[PROBLEM SET]:
1/ In the text on proportion tests, what is the Stata command for running a proportion test?
2/ Transcribe the text on proportion tests, starting with "This article is" and going on through "value of interest.".

This article is part of the Stata for Students series. If you are new to Stata we strongly recommend reading all the articles in the Stata Basics section.
Proportion tests allow you to test hypotheses about proportions in a population, such as the proportion of the population that is female or the proportion that answers a question in a given way. Conceptually they are very similar to t-tests. The command to run one is simply prtest, but the syntax will depend on the hypothesis you want to test. In this section we'll discuss the following types of tests:
The Proportion in the Population is Equal to Some Specified Value
One type of hypothesis simply asks whether the population proportion of a variable is equal to some particular value of interest.
The Population Proportions for Two Variables are the Same
Another type of hypothesis looks at whether two variables have the same proportions.
The Population Proportions for Two Subsamples are the Same
The final type of hypothesis we'll consider is whether two groups have the same proportions for a single variable.
For all these tests we've described the null hypothesis. Usually the null hypothesis is the opposite of what you're really interested in. For example, if you're investigating differences between men and women in the proportion that have earned a bachelor's degree, your null hypothesis will usually be that the proportions are the same. Your alternative hypothesis could then be one of the following: that the proportion of women with a bachelor's degree is higher than the proportion of men with a bachelor's degree, that the proportion of women with a bachelor's degree is different than the proportion of men with a bachelor's degree, or the proportion of women with a bachelor's degree is lower than the proportion of men with a bachelor's degree.
Stata will report results for all three alternative hypotheses, but you should choose which one you're interested in ahead of time. Looking at the results and then picking the alternative hypothesis that matches what you'd like to see will increase the probability of drawing the wrong conclusion from the test.
We will discuss the interpretation of the proportion test in detail for the first type of hypothesis (that the proportion is equal to a specified value) but the discussion applies to all the hypotheses a t-test can test.

[INFORMATION SUPPLIED]:
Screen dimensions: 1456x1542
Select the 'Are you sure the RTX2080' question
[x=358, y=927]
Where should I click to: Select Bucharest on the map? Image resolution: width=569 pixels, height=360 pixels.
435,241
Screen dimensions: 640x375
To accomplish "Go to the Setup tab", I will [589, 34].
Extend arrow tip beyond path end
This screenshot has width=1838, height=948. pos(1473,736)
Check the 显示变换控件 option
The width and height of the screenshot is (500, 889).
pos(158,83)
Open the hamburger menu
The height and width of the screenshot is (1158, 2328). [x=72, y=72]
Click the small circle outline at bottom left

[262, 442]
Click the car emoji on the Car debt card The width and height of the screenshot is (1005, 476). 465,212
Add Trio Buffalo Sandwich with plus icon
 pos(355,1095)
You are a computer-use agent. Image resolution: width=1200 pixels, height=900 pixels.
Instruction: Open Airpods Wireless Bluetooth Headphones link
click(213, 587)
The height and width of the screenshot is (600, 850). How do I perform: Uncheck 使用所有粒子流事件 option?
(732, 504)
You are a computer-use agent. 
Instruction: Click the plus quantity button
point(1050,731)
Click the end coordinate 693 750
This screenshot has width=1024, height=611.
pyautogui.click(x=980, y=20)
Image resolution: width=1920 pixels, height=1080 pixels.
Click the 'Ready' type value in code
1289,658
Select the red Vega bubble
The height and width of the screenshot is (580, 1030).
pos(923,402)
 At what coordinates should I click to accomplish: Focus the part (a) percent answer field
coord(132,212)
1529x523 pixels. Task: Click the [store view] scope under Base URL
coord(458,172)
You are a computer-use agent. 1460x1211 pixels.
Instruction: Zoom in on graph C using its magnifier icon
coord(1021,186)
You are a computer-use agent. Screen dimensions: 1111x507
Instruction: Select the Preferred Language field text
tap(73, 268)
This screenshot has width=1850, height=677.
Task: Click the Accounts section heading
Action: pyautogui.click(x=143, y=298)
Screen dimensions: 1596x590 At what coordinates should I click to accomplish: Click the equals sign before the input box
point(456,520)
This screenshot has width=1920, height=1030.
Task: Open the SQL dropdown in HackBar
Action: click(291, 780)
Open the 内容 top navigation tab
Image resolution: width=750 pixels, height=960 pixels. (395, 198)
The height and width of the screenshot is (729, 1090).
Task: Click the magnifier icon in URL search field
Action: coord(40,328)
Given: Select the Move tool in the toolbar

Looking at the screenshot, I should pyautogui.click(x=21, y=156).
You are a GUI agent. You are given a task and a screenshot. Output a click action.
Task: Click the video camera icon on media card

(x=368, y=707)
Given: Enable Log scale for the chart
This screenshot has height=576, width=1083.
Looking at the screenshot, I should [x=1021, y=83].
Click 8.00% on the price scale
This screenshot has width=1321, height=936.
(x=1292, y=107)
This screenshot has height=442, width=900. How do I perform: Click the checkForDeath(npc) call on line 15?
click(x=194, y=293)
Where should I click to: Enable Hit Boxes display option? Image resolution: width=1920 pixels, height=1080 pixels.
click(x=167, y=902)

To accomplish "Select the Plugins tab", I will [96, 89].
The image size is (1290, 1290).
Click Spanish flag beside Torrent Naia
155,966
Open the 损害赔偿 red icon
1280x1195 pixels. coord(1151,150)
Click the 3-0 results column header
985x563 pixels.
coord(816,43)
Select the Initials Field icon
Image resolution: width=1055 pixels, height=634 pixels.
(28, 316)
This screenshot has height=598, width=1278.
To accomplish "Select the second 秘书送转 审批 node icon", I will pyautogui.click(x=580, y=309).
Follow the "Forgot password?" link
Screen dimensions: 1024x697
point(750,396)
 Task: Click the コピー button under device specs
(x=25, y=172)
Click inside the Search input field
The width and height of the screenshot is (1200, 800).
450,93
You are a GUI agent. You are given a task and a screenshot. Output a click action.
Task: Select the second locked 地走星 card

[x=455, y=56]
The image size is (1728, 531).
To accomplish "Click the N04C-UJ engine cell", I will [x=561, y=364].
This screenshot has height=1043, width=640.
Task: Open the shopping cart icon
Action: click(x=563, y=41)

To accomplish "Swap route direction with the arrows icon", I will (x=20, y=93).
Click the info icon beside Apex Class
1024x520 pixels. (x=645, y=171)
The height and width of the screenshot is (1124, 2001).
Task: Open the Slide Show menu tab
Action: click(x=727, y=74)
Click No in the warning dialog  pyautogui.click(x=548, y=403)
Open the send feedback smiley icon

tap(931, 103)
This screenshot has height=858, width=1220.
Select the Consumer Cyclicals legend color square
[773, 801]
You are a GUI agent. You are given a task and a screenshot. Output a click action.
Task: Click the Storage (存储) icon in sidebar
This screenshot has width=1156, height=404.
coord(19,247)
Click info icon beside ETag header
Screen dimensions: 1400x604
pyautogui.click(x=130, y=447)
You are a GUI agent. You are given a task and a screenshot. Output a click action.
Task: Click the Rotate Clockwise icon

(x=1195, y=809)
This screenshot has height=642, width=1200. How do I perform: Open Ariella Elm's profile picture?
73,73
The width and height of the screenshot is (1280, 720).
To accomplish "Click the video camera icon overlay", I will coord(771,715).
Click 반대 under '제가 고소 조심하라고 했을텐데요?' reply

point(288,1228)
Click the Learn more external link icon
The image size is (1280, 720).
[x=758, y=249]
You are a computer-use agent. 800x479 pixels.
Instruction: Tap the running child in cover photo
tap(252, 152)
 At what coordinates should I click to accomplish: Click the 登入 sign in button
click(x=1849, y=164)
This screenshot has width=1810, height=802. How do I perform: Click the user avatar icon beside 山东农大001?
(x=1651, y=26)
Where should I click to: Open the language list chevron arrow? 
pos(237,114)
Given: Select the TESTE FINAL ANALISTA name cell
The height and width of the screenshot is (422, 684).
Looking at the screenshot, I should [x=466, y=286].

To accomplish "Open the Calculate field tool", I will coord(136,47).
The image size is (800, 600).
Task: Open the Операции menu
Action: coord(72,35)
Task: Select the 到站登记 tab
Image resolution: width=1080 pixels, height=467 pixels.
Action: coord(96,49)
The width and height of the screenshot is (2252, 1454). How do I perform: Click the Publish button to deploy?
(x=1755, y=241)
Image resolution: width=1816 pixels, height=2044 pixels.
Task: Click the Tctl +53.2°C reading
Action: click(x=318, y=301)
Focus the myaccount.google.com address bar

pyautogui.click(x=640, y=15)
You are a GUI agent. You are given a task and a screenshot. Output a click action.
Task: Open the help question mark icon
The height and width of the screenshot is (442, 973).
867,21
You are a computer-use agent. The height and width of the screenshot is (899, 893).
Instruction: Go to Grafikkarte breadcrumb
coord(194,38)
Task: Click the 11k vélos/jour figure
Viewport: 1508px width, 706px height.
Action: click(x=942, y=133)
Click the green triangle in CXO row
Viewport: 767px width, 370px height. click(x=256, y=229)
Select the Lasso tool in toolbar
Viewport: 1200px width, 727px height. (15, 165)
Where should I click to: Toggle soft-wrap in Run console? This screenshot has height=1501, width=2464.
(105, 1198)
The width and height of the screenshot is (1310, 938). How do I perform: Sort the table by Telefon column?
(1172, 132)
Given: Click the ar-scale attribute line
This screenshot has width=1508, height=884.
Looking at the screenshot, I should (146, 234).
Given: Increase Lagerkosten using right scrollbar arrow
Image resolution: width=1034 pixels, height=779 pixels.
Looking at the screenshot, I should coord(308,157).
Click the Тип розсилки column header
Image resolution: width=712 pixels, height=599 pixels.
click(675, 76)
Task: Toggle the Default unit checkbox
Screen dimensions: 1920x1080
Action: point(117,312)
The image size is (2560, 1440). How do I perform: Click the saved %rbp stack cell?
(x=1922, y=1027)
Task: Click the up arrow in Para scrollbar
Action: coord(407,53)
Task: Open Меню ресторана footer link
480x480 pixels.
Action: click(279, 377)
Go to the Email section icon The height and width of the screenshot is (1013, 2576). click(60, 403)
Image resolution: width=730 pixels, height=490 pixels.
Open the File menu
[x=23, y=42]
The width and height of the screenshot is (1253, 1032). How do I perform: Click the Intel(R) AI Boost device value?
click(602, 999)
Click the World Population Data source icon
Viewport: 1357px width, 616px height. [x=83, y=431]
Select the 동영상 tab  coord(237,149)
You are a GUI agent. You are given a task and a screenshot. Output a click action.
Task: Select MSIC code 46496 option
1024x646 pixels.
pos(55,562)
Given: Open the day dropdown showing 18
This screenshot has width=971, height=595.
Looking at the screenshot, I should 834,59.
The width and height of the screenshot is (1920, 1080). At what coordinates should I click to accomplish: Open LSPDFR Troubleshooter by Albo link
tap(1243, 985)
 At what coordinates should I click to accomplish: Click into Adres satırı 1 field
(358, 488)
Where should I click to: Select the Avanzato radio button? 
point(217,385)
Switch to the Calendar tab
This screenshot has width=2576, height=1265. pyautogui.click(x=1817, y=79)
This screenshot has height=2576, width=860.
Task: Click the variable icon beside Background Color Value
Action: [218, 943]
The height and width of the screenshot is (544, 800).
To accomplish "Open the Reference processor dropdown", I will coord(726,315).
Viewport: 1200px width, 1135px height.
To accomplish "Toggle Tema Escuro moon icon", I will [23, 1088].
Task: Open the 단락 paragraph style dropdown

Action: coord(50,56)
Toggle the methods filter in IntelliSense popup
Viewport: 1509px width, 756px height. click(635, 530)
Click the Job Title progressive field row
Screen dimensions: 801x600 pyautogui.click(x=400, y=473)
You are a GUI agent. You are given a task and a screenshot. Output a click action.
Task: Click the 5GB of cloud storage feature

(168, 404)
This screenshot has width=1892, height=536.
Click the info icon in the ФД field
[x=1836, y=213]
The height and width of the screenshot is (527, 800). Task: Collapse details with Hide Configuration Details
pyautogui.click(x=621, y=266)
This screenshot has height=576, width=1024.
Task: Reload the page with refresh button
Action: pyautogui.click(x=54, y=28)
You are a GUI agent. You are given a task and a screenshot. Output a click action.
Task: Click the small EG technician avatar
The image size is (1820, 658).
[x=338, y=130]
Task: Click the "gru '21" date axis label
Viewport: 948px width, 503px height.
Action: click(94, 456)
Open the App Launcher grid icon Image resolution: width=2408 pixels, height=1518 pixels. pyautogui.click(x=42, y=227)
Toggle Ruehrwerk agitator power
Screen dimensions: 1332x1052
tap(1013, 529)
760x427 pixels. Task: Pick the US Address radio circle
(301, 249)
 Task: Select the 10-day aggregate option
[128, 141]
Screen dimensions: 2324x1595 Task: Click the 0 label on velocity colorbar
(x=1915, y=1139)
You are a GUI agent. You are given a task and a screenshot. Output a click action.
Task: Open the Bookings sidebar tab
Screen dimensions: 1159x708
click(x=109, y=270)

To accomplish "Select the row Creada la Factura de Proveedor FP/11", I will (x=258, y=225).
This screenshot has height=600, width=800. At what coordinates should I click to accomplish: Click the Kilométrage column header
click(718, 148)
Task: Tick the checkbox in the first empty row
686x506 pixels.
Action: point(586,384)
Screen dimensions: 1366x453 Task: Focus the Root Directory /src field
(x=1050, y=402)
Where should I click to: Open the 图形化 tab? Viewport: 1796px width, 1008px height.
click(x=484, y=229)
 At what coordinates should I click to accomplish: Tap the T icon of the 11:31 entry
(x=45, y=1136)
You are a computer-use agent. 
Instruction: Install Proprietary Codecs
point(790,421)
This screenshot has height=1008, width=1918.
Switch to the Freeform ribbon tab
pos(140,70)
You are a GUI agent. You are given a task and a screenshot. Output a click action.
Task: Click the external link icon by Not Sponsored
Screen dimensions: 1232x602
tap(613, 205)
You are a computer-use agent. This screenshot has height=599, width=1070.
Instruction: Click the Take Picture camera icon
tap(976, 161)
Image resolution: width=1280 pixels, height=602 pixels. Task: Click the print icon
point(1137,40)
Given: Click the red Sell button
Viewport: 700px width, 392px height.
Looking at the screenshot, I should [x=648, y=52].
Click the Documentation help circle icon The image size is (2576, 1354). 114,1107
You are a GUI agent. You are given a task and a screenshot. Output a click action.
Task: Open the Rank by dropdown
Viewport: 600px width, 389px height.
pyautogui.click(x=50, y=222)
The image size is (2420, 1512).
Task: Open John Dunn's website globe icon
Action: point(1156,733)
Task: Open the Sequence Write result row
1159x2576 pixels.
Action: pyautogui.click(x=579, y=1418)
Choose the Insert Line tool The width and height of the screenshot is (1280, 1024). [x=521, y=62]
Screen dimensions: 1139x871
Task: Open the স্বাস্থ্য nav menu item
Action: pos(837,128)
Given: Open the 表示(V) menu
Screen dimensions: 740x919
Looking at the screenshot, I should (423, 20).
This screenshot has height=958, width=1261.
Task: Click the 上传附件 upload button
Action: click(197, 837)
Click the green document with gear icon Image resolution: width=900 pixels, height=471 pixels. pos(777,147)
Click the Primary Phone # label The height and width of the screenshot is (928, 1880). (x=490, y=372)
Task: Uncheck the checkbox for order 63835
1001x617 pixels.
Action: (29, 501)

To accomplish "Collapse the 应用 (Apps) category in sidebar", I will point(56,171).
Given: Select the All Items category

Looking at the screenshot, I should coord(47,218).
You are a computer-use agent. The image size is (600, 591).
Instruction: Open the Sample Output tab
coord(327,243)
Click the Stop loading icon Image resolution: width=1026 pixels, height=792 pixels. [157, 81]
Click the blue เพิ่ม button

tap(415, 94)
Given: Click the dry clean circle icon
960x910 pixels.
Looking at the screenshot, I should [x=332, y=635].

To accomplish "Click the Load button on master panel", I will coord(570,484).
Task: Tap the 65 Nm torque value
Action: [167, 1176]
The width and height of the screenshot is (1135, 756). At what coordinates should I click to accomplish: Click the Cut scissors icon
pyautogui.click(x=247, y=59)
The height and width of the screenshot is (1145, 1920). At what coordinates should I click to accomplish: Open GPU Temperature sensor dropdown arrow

[ANSWER LIST]:
1/ prtest

2/
This article is part of the Stata for Students series. If you are new to Stata we strongly recommend reading all the articles in the Stata Basics section.
Proportion tests allow you to test hypotheses about proportions in a population, such as the proportion of the population that is female or the proportion that answers a question in a given way. Conceptually they are very similar to t-tests. The command to run one is simply prtest, but the syntax will depend on the hypothesis you want to test. In this section we'll discuss the following types of tests:
The Proportion in the Population is Equal to Some Specified Value
One type of hypothesis simply asks whether the population proportion of a variable is equal to some particular value of interest.